All of the entries must be duplicated exactly.

══ Data shown ══

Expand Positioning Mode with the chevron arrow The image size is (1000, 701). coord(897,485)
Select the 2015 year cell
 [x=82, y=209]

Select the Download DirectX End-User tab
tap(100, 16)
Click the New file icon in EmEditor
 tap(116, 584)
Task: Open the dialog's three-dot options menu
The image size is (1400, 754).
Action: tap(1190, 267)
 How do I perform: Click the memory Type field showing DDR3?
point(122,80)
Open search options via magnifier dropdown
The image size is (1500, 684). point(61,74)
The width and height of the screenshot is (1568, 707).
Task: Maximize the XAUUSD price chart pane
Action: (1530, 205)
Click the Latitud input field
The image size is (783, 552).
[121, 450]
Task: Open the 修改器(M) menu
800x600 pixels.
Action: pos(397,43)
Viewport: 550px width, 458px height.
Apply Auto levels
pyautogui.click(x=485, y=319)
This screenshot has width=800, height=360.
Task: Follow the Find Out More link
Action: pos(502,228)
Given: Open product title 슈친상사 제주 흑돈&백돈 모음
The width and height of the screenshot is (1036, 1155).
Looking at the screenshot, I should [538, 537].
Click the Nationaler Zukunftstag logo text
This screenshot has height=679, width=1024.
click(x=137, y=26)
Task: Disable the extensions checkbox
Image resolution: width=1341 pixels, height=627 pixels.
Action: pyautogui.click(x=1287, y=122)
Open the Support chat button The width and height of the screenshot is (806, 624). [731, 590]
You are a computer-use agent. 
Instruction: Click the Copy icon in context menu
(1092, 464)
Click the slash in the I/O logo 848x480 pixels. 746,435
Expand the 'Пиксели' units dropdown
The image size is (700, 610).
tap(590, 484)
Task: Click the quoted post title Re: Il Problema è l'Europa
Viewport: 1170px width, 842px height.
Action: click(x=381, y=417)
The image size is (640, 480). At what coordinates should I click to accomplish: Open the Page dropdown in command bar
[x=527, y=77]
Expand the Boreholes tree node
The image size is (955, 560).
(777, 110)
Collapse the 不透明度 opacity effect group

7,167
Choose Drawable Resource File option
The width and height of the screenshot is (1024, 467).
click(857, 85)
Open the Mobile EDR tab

═══

Response:
Expand Positioning Mode with the chevron arrow The image size is (1000, 701). coord(897,485)
Select the 2015 year cell
 [x=82, y=209]

Select the Download DirectX End-User tab
tap(100, 16)
Click the New file icon in EmEditor
 tap(116, 584)
Task: Open the dialog's three-dot options menu
The image size is (1400, 754).
Action: tap(1190, 267)
 How do I perform: Click the memory Type field showing DDR3?
point(122,80)
Open search options via magnifier dropdown
The image size is (1500, 684). point(61,74)
The width and height of the screenshot is (1568, 707).
Task: Maximize the XAUUSD price chart pane
Action: (1530, 205)
Click the Latitud input field
The image size is (783, 552).
[121, 450]
Task: Open the 修改器(M) menu
800x600 pixels.
Action: pos(397,43)
Viewport: 550px width, 458px height.
Apply Auto levels
pyautogui.click(x=485, y=319)
This screenshot has width=800, height=360.
Task: Follow the Find Out More link
Action: pos(502,228)
Given: Open product title 슈친상사 제주 흑돈&백돈 모음
The width and height of the screenshot is (1036, 1155).
Looking at the screenshot, I should [538, 537].
Click the Nationaler Zukunftstag logo text
This screenshot has height=679, width=1024.
click(x=137, y=26)
Task: Disable the extensions checkbox
Image resolution: width=1341 pixels, height=627 pixels.
Action: pyautogui.click(x=1287, y=122)
Open the Support chat button The width and height of the screenshot is (806, 624). [731, 590]
You are a computer-use agent. 
Instruction: Click the Copy icon in context menu
(1092, 464)
Click the slash in the I/O logo 848x480 pixels. 746,435
Expand the 'Пиксели' units dropdown
The image size is (700, 610).
tap(590, 484)
Task: Click the quoted post title Re: Il Problema è l'Europa
Viewport: 1170px width, 842px height.
Action: click(x=381, y=417)
The image size is (640, 480). At what coordinates should I click to accomplish: Open the Page dropdown in command bar
[x=527, y=77]
Expand the Boreholes tree node
The image size is (955, 560).
(777, 110)
Collapse the 不透明度 opacity effect group

7,167
Choose Drawable Resource File option
The width and height of the screenshot is (1024, 467).
click(857, 85)
Open the Mobile EDR tab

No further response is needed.